Netflix Earnings: What to Watch – Motley Fool

Netflix Earnings: What to Watch – Motley Fool

Netflix (NASDAQ:NFLX) is one of the first companies to report quarterly results every earnings season, and its fourth-quarter report is already coming up. The important quarter will provide insight into whether or not the company is returning to stronger growth in subscribers after enduring a post-pandemic lull. The company’s subscriber growth in Q3 suggested the rebound is underway — and investors are likely optimistic it will persist in Q4.

Ahead of the streaming-service specialist’s fourth-quarter earnings report on Jan. 20, here’s a preview of some of the important areas investors will be watching.

Image source: Getty Images.

Subscriber growth

First and foremost, investors will want to see strong growth in subscribers in Q4. After Netflix’s second-quarter subscribers grew by only 1.5 million sequentially, this key metric picked up momentum in Q3. Third-quarter subscribers increased 4.4 million sequentially — the company’s biggest uptick in subscribers since the fourth quarter of 2020.

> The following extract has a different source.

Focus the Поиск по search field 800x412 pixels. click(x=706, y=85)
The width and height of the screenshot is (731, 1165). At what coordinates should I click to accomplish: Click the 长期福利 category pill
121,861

Management blamed slower growth earlier in 2021 on a pull-forward in demand in 2020, when many people were looking for ways to stay entertained while sheltering at home. But it was encouraging to see growth picking back up in the third quarter of 2021.

Netflix impressively guided for fourth-quarter subscribers to increase by 8.5 million sequentially. This would match the 8.5 million new subscribers the company brought in during the fourth quarter of 2020. Netflix noted in the company’s third-quarter earnings call that 8.5 million net subscriber additions would put the company back into a pre-COVID quarterly growth range of approximately 8 million to 8.8 million.

Investors should note that Netflix doesn’t lowball its guidance. On the contrary, the guidance it provides with the public aims for accuracy. This means that it’s common for the company to miss its own guidance — though more often than not, it does meet or exceed it.

Operating margin

Another key metric Netflix investors should check on is the company’s operating margin. An important element in the bull case for Netflix stock is that the profitability metric continues expanding over time, albeit with an allowance for some quarter-to-quarter volatility.

Management guided for its fourth-quarter operating margin to be 6.5%, as content production started picking back up. This is down from 14% in the year-ago quarter.

“The year over year decline in operating margin is due mostly to our backloaded big content release schedule in this Q4, which will result in a roughly 19% year over year increase in content amortization for Q4’21 (compared with approximately 8% growth year to date),” management explained in Netflix’s third-quarter shareholder letter.

For the full year, however, Netflix said it expects its 2021 operating margin to be 20% or better. This is up significantly from the company’s 2020 operating margin of 18%. Investors should look for management to hit its full-year guidance for a 20% operating margin, and guide for further improvement in 2022.

Netflix reports its fourth-quarter results after market close on Thursday, Jan. 20.